Another concern for designers is the element’s performance during the high pressure and temperature situations. The rubber element is flexible and will become even more flexible under hot temperatures. When high pressure is added to the mix it can result in the rubber element flowing in the direction of the pressure. Many of the traditional plugs on the market will include an element back up system that is designed to expand with the element as it is set and then provide structure to keep the element in place during the high-pressure phase of the frac.
The final phase of the composite frac plug’s performance is the mill up. I have a couple articles here and here regarding what bit/mill to select for each size plug and why (here and here). Beyond this, traditional plugs mill up in a certain way that drives the recommendations that providers make to their customers.
The plug will be in the same configuration with the mandrel shifted down. Most composite frac plugs have a mandrel that is a tube. The only thing keeping the mandrel from spinning during the milling operation is the friction exerted on the mandrel from the element. The milling operation will have to overcome this spinning to mill effectively.
If you remember earlier, the lower slip’s job is to hold the plug from moving downward during the frac. It also provides this function during the mill up. The forces against a frac plug during the frac is equal to (up to) 10,000 psi times the area of the casing ID. For 5.5” 20# casing this can be up to 200,000 lbs. When milling out the weight on the bit can be up to 10,000 lbs, much less than what the slips are designed to handle. The slips will hold the plug to be milled up until the milling gets down to the lower slips. During the milling of the lower slips the weight of the string will also push the cone downward further holding the slips in place until enough is milled such that the slips can no longer hold the weight and vibration of the milling operation.
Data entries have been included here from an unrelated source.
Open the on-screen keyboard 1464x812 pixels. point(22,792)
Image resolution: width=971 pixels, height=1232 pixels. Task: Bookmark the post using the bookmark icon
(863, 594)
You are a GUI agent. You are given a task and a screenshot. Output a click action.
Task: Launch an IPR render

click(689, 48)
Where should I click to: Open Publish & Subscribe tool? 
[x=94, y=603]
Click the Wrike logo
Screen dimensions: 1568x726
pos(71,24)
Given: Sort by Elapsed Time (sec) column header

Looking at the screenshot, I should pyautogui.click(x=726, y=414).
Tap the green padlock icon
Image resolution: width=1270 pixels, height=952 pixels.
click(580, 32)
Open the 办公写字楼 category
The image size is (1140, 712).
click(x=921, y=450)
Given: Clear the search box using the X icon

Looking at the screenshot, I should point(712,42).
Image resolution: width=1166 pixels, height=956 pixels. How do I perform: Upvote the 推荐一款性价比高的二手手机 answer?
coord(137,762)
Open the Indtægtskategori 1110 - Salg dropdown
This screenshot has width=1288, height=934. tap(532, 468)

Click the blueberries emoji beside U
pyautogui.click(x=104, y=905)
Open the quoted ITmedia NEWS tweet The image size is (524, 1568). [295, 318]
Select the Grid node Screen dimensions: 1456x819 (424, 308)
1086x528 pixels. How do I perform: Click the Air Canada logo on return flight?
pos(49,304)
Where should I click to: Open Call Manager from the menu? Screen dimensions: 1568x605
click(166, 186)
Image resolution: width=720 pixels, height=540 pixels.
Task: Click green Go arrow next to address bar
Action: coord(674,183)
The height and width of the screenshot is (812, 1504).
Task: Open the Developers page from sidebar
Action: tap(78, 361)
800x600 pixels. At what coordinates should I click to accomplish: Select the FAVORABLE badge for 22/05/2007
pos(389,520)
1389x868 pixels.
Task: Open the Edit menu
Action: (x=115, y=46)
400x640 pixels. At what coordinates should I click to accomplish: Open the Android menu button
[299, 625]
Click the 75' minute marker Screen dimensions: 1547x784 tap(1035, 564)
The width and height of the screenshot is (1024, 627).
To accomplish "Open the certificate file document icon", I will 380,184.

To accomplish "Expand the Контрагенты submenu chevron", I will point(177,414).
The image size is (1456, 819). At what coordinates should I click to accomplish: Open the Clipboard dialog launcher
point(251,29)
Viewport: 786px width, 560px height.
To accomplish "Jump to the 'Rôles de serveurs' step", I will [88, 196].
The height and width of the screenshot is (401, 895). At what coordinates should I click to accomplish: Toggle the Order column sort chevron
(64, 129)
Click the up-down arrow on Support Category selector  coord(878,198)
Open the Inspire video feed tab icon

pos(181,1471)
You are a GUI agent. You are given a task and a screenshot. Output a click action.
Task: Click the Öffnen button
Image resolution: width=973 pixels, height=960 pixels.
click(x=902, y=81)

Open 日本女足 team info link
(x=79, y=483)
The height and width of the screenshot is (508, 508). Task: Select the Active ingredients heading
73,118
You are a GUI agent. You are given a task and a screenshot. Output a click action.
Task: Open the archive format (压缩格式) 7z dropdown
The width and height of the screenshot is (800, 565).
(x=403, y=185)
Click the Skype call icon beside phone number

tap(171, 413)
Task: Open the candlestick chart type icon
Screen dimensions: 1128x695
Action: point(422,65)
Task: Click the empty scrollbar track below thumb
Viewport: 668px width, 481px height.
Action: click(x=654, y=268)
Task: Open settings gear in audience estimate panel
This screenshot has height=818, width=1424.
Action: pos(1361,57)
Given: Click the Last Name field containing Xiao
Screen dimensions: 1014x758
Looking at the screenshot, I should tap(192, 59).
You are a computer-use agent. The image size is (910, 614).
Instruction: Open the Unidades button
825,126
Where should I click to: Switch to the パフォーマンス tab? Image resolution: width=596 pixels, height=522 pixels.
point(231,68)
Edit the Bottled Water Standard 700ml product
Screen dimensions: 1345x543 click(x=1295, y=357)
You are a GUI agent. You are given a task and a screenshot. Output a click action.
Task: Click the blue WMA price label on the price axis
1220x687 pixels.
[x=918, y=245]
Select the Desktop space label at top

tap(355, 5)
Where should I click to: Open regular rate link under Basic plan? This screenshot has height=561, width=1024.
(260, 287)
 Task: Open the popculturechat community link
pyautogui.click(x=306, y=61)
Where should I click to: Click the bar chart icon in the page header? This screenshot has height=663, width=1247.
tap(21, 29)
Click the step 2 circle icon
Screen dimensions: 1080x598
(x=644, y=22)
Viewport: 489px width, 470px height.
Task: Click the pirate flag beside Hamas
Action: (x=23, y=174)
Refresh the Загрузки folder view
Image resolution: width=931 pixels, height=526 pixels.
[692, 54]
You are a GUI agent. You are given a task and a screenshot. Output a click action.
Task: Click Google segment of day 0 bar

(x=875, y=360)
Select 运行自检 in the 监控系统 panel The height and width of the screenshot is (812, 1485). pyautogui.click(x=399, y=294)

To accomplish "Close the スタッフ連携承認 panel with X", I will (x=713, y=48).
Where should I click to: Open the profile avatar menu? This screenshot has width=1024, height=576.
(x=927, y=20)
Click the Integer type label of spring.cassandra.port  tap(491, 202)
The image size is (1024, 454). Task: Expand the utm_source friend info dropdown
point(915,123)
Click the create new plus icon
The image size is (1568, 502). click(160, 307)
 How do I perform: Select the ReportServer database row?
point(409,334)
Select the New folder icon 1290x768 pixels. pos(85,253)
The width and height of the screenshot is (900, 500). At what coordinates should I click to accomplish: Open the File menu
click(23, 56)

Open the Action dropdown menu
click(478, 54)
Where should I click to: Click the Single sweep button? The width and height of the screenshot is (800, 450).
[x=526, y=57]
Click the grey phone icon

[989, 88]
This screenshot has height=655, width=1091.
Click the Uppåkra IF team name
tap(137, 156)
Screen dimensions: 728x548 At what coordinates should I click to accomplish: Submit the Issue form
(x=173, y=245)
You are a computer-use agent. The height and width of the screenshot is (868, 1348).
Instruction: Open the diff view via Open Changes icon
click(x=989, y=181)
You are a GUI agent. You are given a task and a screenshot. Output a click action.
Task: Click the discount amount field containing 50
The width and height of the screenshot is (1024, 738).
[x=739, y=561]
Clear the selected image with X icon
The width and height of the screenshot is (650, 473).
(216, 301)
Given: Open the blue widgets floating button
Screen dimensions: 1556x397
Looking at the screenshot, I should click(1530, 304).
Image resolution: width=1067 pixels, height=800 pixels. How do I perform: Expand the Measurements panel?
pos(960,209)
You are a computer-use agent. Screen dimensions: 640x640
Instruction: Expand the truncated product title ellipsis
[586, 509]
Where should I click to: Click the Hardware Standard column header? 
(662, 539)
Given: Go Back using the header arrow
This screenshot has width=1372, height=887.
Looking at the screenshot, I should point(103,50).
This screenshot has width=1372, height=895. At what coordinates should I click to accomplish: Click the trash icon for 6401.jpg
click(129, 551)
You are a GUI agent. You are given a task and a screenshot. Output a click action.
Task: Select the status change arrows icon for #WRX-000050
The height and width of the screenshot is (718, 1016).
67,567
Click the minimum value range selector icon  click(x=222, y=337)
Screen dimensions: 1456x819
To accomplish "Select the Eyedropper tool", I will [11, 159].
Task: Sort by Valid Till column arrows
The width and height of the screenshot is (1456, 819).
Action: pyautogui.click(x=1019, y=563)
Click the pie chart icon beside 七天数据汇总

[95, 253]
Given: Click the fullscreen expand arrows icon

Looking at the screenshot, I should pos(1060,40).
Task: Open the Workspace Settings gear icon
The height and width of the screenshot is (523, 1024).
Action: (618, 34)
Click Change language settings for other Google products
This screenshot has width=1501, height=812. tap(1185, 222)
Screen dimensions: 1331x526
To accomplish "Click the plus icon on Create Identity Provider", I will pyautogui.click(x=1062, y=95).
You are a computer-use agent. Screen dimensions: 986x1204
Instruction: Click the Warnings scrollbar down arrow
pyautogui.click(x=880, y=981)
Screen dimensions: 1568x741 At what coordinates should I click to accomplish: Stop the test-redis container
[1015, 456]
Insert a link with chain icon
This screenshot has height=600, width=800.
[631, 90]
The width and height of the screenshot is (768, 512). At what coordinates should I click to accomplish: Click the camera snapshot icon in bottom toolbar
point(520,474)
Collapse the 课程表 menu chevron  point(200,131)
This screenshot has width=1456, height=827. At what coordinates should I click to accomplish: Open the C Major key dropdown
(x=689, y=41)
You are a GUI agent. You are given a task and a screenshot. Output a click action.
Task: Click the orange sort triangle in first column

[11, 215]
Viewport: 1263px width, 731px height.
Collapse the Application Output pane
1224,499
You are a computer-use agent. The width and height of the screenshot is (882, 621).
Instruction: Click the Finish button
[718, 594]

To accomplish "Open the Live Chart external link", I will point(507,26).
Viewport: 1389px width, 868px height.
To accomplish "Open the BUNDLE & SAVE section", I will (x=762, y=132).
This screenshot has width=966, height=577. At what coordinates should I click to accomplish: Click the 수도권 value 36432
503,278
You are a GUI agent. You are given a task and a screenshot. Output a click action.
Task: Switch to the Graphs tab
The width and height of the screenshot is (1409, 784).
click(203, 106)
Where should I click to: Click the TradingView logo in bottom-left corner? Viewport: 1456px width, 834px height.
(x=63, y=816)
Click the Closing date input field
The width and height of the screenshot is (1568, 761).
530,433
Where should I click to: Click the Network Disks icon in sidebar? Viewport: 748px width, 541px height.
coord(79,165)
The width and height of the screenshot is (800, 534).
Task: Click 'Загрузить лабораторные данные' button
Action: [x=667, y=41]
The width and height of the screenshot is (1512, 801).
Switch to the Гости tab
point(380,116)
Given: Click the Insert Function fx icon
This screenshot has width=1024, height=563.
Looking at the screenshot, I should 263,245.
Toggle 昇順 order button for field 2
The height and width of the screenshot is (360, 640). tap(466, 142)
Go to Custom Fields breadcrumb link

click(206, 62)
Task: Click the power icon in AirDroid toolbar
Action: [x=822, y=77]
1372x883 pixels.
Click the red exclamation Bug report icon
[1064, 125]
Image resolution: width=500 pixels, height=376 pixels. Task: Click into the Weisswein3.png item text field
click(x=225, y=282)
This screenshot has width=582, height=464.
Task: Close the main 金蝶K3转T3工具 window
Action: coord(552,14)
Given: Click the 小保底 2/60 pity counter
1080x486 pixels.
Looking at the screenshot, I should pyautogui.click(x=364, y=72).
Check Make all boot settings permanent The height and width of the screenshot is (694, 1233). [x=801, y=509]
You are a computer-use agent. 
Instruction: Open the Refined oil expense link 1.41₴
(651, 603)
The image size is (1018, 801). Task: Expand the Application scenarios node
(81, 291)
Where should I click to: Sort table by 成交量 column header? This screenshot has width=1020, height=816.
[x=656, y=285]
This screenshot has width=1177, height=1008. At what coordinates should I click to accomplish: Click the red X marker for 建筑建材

When the lower slips give up the remaining slip pieces, lower cone, and mandrel/lower support will become loose in the casing and will generally be washed down to the next plug for full milling. Depending on the design of the slip, these hardened pieces and the large “stump” from the mandrel could cause longer wash times as the pieces move downward. Once these remaining pieces get to the next plug they must become locked in for the mill/bit to establish a cutting pattern. With a traditional plug these pieces must lock onto the top of the next plug and the ball that has landed on the plug as well. If there isn’t enough weight on bit the ball can act as a bearing, keeping the parts spinning and not milling out. My understanding and experience with mill ups has shown that if the mill up times are have greatly increased during an operation, it is probably due to the components spinning and not locking into a cutting pattern.
During the milling operation it is critical that the parts break up into pieces that can be circulated past the milling BHA and make it to surface without impacting the operation or removal of the milling BHA from the well.
The three phases of the composite plug’s life cycle are critical to deliver the value they promise. All composite plug designs have their individual technical differentiators that allow them to provide features and benefits to improve upon the general concepts discussed above. Understanding the general function and performance of these features can help you to make the best decision for your well completion.